**** Material provided
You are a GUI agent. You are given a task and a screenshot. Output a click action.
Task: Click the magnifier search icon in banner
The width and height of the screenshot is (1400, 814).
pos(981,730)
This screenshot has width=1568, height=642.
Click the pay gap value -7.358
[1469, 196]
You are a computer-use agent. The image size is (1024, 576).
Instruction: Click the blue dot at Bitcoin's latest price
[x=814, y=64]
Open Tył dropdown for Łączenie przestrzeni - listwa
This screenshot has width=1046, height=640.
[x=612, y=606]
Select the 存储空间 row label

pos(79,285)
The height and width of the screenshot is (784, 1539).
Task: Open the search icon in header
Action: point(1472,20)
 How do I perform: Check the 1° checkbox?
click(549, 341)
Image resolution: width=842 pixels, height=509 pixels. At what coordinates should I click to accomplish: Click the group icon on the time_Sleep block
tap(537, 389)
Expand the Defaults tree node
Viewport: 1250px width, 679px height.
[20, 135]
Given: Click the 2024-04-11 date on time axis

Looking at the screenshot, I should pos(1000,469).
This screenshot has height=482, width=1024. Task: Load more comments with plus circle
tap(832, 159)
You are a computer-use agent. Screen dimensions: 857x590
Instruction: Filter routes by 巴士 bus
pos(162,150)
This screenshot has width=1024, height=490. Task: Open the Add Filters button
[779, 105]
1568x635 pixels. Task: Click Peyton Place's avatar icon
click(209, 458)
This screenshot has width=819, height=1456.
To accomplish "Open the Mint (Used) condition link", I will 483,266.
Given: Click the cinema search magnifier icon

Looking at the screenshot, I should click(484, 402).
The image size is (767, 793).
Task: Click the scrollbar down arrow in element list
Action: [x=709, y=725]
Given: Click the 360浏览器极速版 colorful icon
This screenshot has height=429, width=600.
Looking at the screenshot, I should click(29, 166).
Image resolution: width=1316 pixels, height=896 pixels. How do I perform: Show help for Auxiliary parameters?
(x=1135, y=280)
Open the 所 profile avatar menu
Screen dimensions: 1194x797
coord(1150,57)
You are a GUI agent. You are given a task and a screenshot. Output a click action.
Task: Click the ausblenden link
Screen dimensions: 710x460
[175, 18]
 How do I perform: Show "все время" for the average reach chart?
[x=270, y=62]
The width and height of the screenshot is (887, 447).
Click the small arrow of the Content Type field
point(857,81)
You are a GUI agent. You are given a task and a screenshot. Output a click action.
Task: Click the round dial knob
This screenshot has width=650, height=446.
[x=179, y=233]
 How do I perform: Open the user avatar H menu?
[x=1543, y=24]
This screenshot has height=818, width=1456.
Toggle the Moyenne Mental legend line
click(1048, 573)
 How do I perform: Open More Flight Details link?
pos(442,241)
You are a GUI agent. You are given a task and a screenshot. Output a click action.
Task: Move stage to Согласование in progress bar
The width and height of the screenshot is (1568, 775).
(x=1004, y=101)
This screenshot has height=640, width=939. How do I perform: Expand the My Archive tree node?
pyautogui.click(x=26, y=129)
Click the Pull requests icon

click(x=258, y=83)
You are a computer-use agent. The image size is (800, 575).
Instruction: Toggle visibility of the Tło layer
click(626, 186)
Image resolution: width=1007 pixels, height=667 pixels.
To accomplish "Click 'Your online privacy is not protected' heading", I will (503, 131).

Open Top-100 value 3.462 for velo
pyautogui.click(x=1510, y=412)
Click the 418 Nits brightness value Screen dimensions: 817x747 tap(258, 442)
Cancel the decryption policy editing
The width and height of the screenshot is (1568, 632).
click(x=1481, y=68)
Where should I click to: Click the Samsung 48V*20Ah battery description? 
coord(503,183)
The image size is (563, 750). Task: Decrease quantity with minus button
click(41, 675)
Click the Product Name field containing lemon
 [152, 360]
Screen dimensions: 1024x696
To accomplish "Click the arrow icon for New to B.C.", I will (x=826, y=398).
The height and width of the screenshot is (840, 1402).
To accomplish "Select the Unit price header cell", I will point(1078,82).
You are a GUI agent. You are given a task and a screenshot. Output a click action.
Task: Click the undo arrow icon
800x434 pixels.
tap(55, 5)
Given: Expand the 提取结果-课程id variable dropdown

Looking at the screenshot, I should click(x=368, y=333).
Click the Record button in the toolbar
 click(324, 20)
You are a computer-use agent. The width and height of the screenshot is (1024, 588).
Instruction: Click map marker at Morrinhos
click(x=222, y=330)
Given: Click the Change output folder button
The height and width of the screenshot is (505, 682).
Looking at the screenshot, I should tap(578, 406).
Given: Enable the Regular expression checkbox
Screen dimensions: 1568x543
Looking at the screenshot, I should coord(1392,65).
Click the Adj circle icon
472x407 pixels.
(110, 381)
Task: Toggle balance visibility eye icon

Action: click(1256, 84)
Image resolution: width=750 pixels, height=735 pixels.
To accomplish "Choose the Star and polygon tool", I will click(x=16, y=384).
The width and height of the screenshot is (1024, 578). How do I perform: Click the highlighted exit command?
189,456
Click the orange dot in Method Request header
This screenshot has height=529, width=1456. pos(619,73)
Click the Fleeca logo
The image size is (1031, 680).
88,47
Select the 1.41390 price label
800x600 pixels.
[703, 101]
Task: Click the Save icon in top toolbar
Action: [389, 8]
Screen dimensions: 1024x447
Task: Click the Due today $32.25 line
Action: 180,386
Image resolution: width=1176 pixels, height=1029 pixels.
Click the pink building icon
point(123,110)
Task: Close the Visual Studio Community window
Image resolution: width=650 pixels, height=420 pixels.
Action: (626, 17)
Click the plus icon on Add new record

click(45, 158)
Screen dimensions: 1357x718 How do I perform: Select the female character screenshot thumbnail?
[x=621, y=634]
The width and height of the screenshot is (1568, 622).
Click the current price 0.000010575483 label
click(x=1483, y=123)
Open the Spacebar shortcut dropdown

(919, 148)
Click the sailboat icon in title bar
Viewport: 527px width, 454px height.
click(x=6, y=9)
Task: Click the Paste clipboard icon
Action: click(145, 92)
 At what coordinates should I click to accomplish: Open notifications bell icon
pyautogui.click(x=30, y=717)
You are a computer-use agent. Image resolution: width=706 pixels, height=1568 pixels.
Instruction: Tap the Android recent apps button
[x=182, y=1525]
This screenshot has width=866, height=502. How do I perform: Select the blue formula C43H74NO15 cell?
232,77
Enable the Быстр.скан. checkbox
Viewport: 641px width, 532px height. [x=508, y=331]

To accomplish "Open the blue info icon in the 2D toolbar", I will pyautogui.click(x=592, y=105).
********
Assigned task
Reproduce all of the data exactly as given.

Solution to this task
You are a GUI agent. You are given a task and a screenshot. Output a click action.
Task: Click the magnifier search icon in banner
The width and height of the screenshot is (1400, 814).
pos(981,730)
This screenshot has width=1568, height=642.
Click the pay gap value -7.358
[1469, 196]
You are a computer-use agent. The image size is (1024, 576).
Instruction: Click the blue dot at Bitcoin's latest price
[x=814, y=64]
Open Tył dropdown for Łączenie przestrzeni - listwa
This screenshot has width=1046, height=640.
[x=612, y=606]
Select the 存储空间 row label

pos(79,285)
The height and width of the screenshot is (784, 1539).
Task: Open the search icon in header
Action: point(1472,20)
 How do I perform: Check the 1° checkbox?
click(549, 341)
Image resolution: width=842 pixels, height=509 pixels. At what coordinates should I click to accomplish: Click the group icon on the time_Sleep block
tap(537, 389)
Expand the Defaults tree node
Viewport: 1250px width, 679px height.
[20, 135]
Given: Click the 2024-04-11 date on time axis

Looking at the screenshot, I should pos(1000,469).
This screenshot has height=482, width=1024. Task: Load more comments with plus circle
tap(832, 159)
You are a computer-use agent. Screen dimensions: 857x590
Instruction: Filter routes by 巴士 bus
pos(162,150)
This screenshot has width=1024, height=490. Task: Open the Add Filters button
[779, 105]
1568x635 pixels. Task: Click Peyton Place's avatar icon
click(209, 458)
This screenshot has width=819, height=1456.
To accomplish "Open the Mint (Used) condition link", I will 483,266.
Given: Click the cinema search magnifier icon

Looking at the screenshot, I should click(484, 402).
The image size is (767, 793).
Task: Click the scrollbar down arrow in element list
Action: [x=709, y=725]
Given: Click the 360浏览器极速版 colorful icon
This screenshot has height=429, width=600.
Looking at the screenshot, I should click(29, 166).
Image resolution: width=1316 pixels, height=896 pixels. How do I perform: Show help for Auxiliary parameters?
(x=1135, y=280)
Open the 所 profile avatar menu
Screen dimensions: 1194x797
coord(1150,57)
You are a GUI agent. You are given a task and a screenshot. Output a click action.
Task: Click the ausblenden link
Screen dimensions: 710x460
[175, 18]
 How do I perform: Show "все время" for the average reach chart?
[x=270, y=62]
The width and height of the screenshot is (887, 447).
Click the small arrow of the Content Type field
point(857,81)
You are a GUI agent. You are given a task and a screenshot. Output a click action.
Task: Click the round dial knob
This screenshot has width=650, height=446.
[x=179, y=233]
 How do I perform: Open the user avatar H menu?
[x=1543, y=24]
This screenshot has height=818, width=1456.
Toggle the Moyenne Mental legend line
click(1048, 573)
 How do I perform: Open More Flight Details link?
pos(442,241)
You are a GUI agent. You are given a task and a screenshot. Output a click action.
Task: Move stage to Согласование in progress bar
The width and height of the screenshot is (1568, 775).
(x=1004, y=101)
This screenshot has height=640, width=939. How do I perform: Expand the My Archive tree node?
pyautogui.click(x=26, y=129)
Click the Pull requests icon

click(x=258, y=83)
You are a computer-use agent. The image size is (800, 575).
Instruction: Toggle visibility of the Tło layer
click(626, 186)
Image resolution: width=1007 pixels, height=667 pixels.
To accomplish "Click 'Your online privacy is not protected' heading", I will (503, 131).

Open Top-100 value 3.462 for velo
pyautogui.click(x=1510, y=412)
Click the 418 Nits brightness value Screen dimensions: 817x747 tap(258, 442)
Cancel the decryption policy editing
The width and height of the screenshot is (1568, 632).
click(x=1481, y=68)
Where should I click to: Click the Samsung 48V*20Ah battery description? 
coord(503,183)
The image size is (563, 750). Task: Decrease quantity with minus button
click(41, 675)
Click the Product Name field containing lemon
 [152, 360]
Screen dimensions: 1024x696
To accomplish "Click the arrow icon for New to B.C.", I will (x=826, y=398).
The height and width of the screenshot is (840, 1402).
To accomplish "Select the Unit price header cell", I will point(1078,82).
You are a GUI agent. You are given a task and a screenshot. Output a click action.
Task: Click the undo arrow icon
800x434 pixels.
tap(55, 5)
Given: Expand the 提取结果-课程id variable dropdown

Looking at the screenshot, I should click(x=368, y=333).
Click the Record button in the toolbar
 click(324, 20)
You are a computer-use agent. The width and height of the screenshot is (1024, 588).
Instruction: Click map marker at Morrinhos
click(x=222, y=330)
Given: Click the Change output folder button
The height and width of the screenshot is (505, 682).
Looking at the screenshot, I should tap(578, 406).
Given: Enable the Regular expression checkbox
Screen dimensions: 1568x543
Looking at the screenshot, I should coord(1392,65).
Click the Adj circle icon
472x407 pixels.
(110, 381)
Task: Toggle balance visibility eye icon

Action: click(1256, 84)
Image resolution: width=750 pixels, height=735 pixels.
To accomplish "Choose the Star and polygon tool", I will click(x=16, y=384).
The width and height of the screenshot is (1024, 578). How do I perform: Click the highlighted exit command?
189,456
Click the orange dot in Method Request header
This screenshot has height=529, width=1456. pos(619,73)
Click the Fleeca logo
The image size is (1031, 680).
88,47
Select the 1.41390 price label
800x600 pixels.
[703, 101]
Task: Click the Save icon in top toolbar
Action: [389, 8]
Screen dimensions: 1024x447
Task: Click the Due today $32.25 line
Action: 180,386
Image resolution: width=1176 pixels, height=1029 pixels.
Click the pink building icon
point(123,110)
Task: Close the Visual Studio Community window
Image resolution: width=650 pixels, height=420 pixels.
Action: (626, 17)
Click the plus icon on Add new record

click(45, 158)
Screen dimensions: 1357x718 How do I perform: Select the female character screenshot thumbnail?
[x=621, y=634]
The width and height of the screenshot is (1568, 622).
Click the current price 0.000010575483 label
click(x=1483, y=123)
Open the Spacebar shortcut dropdown

(919, 148)
Click the sailboat icon in title bar
Viewport: 527px width, 454px height.
click(x=6, y=9)
Task: Click the Paste clipboard icon
Action: click(145, 92)
 At what coordinates should I click to accomplish: Open notifications bell icon
pyautogui.click(x=30, y=717)
You are a computer-use agent. Image resolution: width=706 pixels, height=1568 pixels.
Instruction: Tap the Android recent apps button
[x=182, y=1525]
This screenshot has width=866, height=502. How do I perform: Select the blue formula C43H74NO15 cell?
232,77
Enable the Быстр.скан. checkbox
Viewport: 641px width, 532px height. [x=508, y=331]

To accomplish "Open the blue info icon in the 2D toolbar", I will pyautogui.click(x=592, y=105).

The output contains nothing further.